# Using apple cider in soap?



## Desirae (Oct 14, 2016)

So I was thinking what better way to bring in the cold weather season by making cp using apple cider instead of water.  

So has anyone else done this?  Was it a successful in working?  And most importantly  if no fragrance oil is used  can you smell the apple cider in the cured soap?  

I wanted to try this but before taking the possibility  of wasting ingredients  and not to mention yummy apple cider, can this be made into a good soap? 

Does anyone has a good recipe where you used apple cider they would be willing to share with me so I can give this a try . I want my soap to really smell like apple cider,  will using apple cider in place of water help me achieve  this? 

Or would I better off using my water then adding a small amount of apple cider at trace.

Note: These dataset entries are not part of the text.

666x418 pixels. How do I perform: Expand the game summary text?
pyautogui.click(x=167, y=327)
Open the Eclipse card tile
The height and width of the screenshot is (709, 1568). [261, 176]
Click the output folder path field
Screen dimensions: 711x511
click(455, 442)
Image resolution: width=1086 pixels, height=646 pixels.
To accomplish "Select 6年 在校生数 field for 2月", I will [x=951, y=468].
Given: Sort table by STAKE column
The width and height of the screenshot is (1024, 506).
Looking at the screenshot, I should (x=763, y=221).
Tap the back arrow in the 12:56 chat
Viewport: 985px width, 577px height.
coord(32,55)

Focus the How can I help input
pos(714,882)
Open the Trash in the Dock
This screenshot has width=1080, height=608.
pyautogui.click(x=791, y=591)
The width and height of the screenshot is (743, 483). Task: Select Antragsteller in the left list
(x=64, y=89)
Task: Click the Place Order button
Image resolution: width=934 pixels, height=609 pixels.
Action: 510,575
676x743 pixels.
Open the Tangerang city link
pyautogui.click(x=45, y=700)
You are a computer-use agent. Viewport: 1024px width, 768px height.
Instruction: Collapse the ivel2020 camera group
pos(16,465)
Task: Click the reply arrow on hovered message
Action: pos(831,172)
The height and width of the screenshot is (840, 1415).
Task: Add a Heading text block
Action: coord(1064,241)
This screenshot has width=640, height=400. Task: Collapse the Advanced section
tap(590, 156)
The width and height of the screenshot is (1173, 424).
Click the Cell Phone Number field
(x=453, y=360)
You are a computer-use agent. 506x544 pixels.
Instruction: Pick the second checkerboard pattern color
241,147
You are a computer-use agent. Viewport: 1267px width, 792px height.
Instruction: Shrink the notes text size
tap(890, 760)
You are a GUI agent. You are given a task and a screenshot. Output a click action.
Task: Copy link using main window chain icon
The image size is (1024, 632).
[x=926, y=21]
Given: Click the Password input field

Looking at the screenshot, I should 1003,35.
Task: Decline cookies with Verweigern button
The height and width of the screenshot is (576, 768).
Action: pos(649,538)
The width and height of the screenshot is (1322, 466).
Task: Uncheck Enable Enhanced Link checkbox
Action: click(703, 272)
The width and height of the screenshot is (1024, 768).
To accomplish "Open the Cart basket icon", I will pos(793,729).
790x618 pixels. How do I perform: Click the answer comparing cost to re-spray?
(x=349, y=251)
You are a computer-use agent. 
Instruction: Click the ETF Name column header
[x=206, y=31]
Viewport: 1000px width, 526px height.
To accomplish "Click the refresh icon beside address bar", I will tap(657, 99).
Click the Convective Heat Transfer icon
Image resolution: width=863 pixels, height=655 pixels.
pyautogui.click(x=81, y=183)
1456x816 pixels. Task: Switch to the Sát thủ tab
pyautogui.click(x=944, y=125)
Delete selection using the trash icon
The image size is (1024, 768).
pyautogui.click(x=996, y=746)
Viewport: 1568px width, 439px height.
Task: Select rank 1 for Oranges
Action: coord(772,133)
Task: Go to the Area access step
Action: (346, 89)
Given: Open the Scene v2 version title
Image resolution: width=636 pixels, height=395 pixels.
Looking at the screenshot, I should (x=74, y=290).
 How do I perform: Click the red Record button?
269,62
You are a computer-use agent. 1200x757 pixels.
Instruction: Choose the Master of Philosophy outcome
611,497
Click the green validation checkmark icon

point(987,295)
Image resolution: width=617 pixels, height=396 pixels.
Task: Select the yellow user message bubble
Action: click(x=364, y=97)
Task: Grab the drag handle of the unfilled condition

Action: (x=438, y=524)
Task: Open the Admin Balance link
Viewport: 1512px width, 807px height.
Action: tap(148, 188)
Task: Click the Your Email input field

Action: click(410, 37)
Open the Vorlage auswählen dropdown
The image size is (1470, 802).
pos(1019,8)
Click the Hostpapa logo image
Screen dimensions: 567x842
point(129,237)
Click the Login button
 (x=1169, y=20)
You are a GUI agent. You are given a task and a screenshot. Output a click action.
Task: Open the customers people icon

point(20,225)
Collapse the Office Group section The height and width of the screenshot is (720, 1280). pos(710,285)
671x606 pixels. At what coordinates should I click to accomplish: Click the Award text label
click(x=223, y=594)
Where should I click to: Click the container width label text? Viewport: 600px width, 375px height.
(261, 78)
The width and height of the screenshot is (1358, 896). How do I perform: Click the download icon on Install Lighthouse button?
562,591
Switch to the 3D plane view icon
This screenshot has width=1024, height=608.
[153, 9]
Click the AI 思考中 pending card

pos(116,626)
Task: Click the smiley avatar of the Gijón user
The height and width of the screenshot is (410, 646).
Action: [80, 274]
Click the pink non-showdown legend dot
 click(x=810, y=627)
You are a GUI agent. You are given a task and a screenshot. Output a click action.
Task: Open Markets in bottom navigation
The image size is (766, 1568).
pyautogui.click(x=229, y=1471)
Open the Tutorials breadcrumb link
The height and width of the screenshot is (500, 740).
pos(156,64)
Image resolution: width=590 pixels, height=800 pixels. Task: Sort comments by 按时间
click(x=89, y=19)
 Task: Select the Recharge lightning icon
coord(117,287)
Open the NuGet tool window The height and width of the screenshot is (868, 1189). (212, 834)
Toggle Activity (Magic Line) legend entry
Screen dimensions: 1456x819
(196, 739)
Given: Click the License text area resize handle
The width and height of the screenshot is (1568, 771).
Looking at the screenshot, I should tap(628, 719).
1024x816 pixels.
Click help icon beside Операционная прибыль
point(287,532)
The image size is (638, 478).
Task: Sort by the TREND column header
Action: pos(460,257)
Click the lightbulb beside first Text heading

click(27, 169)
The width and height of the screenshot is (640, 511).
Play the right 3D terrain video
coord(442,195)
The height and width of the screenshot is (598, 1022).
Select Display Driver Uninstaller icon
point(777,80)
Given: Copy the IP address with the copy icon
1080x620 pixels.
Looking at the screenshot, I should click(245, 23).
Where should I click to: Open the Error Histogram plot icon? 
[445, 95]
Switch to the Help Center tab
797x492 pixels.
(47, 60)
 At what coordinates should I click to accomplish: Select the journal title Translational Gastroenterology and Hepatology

My purpose  for wanting to try this is because  I can't find any company  that has a truly real smelling apple cider or even mulled cider for that mater fragrance  oil, I found one called cider barrel but smells nothing like apple cider,  then another company had mulled cider,  only after my purchase  did I realize is not body safe (poo) 

Suggestions , recipes?

Thanks ladies


----------



## dixiedragon (Oct 14, 2016)

Sadly, the lye monster will gobble it up. It might add something pleasant to the soap, but you won't get an apple cider smell. 

I have an FO from Sweet Cakes called Mulled Cider. It smells JUST like the apple cider I get in the produce section of the store. Very apple-y, not just spicey. I need to make some this weekend!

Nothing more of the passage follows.